# 3 days, 3 mountains



## RootDKJ (Jan 30, 2009)

So, I'm planning yet another trip to VT, as my wife hasn't gotten her vacation approved yet for Stowe.

I'm thinking about doing 3 different mountains in 3 days, and as cheaply as possible.

Here's the plan so far.
2/26 - 1/2 day at work. Drive to Rutland, cheap room via Priceline. Hopefully away from the Meth labs.
2/27 - Have a 1 day voucher for Killington to burn. After skiing is done, drive south. Thinking about getting a room in Brattleboro via priceline for 2 nights.
2/28 - Stratton, I had enough troubles getting the 10K promotion to work. I'm gonna use the free ticket.
2/29 - Mount Snow - Gonna have to pay for this one. Anyone seen any good discounts?


----------



## andyzee (Jan 30, 2009)

Have you gotten anything through Priceline yet, I've had some pretty good luck with them, just be sure to get your room a week or two in advance. Got a room this morning for the Rutland Comfort Inn next Friday and Saturday at $40 a night.


----------



## RootDKJ (Jan 30, 2009)

andyzee said:


> Have you gotten anything through Priceline yet, I've had some pretty good luck with them, just be sure to get your room a week or two in advance. Got a room this morning for the Rutland Comfort Inn next Friday and Saturday at $40 a night.


I've never used them before.  I've just been playing around with it and Hotwire.com.  That's damn good for the Comfort.


----------



## o3jeff (Jan 30, 2009)

andyzee said:


> Have you gotten anything through Priceline yet, I've had some pretty good luck with them, just be sure to get your room a week or two in advance. Got a room this morning for the Rutland Comfort Inn next Friday and Saturday at $40 a night.



Andy, on priceline do they give you the hotel name before you book it or after? I've played around a bit and it seems you book it by number of star(ie 5 star) and they don't list the name. Did I miss something?


----------



## carbonXshell (Jan 30, 2009)

RootDKJ said:


> 2/29 - Mount Snow - Gonna have to pay for this one. Anyone seen any good discounts?


you meant March 1st?

there's a $54 ticket through dell perks but the S&H is $10.74 :-o


----------



## RootDKJ (Jan 30, 2009)

carbonXshell said:


> you meant March 1st?
> 
> there's a $54 ticket through dell perks but the S&H is $10.74 :-o


AHHHHH...yeah...busted:dunce:

I saw the Dell perks thing...$10 to ship a piece of paper UPS ground:blink:.  Still the best deal I could find.


----------



## andyzee (Jan 30, 2009)

o3jeff said:


> Andy, on priceline do they give you the hotel name before you book it or after? I've played around a bit and it seems you book it by number of star(ie 5 star) and they don't list the name. Did I miss something?



No name before, you choose the rating, the area and name your price.
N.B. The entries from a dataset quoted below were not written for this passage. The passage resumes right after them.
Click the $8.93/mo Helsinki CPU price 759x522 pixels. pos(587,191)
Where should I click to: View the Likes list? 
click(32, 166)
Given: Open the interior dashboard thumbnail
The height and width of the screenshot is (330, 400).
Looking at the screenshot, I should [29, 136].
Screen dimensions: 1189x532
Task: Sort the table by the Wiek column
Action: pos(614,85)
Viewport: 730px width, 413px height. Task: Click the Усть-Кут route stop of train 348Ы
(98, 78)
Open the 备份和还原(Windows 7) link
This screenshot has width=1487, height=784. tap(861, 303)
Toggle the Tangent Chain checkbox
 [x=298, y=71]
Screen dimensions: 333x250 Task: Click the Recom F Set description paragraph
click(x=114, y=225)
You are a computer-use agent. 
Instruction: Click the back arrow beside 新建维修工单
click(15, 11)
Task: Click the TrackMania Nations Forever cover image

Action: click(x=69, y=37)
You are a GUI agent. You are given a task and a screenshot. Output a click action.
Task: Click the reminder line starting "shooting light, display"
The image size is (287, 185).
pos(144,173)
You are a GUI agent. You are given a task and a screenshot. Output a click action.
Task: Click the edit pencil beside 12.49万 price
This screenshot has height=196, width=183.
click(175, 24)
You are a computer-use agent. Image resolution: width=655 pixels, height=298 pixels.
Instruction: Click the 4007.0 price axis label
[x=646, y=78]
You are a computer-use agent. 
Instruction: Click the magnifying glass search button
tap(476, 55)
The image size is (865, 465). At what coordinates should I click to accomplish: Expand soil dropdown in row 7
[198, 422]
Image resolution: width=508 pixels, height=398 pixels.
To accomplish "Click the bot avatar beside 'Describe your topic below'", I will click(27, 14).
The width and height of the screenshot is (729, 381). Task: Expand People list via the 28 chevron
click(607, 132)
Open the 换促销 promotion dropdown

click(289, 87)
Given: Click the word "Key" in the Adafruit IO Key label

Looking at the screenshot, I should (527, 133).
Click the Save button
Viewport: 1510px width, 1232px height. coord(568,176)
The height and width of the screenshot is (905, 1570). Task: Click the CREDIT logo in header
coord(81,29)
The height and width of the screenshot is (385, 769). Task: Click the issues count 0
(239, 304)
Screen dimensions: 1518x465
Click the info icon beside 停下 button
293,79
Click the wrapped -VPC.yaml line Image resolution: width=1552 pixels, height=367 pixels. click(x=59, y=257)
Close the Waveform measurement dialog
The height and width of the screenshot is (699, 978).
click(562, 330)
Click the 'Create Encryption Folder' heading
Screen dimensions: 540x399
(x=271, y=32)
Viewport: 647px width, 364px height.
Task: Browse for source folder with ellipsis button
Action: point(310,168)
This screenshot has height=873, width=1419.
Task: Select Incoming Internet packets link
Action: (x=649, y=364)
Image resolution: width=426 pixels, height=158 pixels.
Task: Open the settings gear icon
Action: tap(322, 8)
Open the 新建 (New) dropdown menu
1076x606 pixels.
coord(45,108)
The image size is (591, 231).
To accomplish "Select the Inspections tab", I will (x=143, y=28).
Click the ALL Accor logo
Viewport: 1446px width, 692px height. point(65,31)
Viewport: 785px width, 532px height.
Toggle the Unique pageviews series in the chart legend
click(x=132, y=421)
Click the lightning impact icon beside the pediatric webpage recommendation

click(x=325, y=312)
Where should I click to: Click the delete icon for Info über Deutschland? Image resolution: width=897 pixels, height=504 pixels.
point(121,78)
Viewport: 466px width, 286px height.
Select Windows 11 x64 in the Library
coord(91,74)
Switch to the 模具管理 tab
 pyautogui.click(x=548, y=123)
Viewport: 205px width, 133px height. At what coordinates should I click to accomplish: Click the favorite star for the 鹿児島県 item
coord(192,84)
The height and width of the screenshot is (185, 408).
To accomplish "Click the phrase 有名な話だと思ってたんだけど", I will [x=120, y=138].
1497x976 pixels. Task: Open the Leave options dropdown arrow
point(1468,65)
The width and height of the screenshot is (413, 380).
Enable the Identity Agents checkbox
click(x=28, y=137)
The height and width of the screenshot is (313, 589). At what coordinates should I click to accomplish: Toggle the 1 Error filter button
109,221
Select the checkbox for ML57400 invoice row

I chose 2 stars and bid $40 bucks and wound up with the Comfort Inn. Few weeks ago I chose a 2.5 stars and bid $50 and got Best Western. One thing to keep in mind the Best Westerns and Comfort Inn's in near a ski resort may not be as nice as ones in a big metro area. However, if you're just looking for a clean room in a decent hotel, they're not bad.

One thing to keep in mind, start low and you can always raise your bid.


----------



## carbonXshell (Jan 30, 2009)

andyzee said:


> No name before, you choose the rating, the area and name your price. I chose 2 stars and bid $40 bucks and wound up with the Comfort Inn. Few weeks ago I chose a 2.5 stars and bid $50 and got Best Western.



I found these listed as the Priceline hotels for... Killington - Okemo (Rutland - Killington)

3.5* The Inn of Six Mountains
2.5* Best Western Suites
2* Comfort Inn Trolley Square (previously 2*)


----------



## andyzee (Jan 30, 2009)

carbonXshell said:


> I found these listed as the Priceline hotels for... Killington - Okemo (Rutland - Killington)
> 
> 3.5* The Inn of Six Mountains
> 2.5* Best Western Suites
> 2* Comfort Inn Trolley Square (previously 2*)



Yeah, you'll see the listings, but when you bid, you don't get to bid on an individual hotel. So, you bid on let's say 2.5 stars, you may get the BW or you may get another one that is listed as 2.5 stars.


----------



## carbonXshell (Jan 30, 2009)

andyzee said:


> Yeah, you'll see the listings, but when you bid, you don't get to bid on an individual hotel. So, you bid on let's say 2.5 stars, you may get the BW or you may get another one that is listed as 2.5 stars.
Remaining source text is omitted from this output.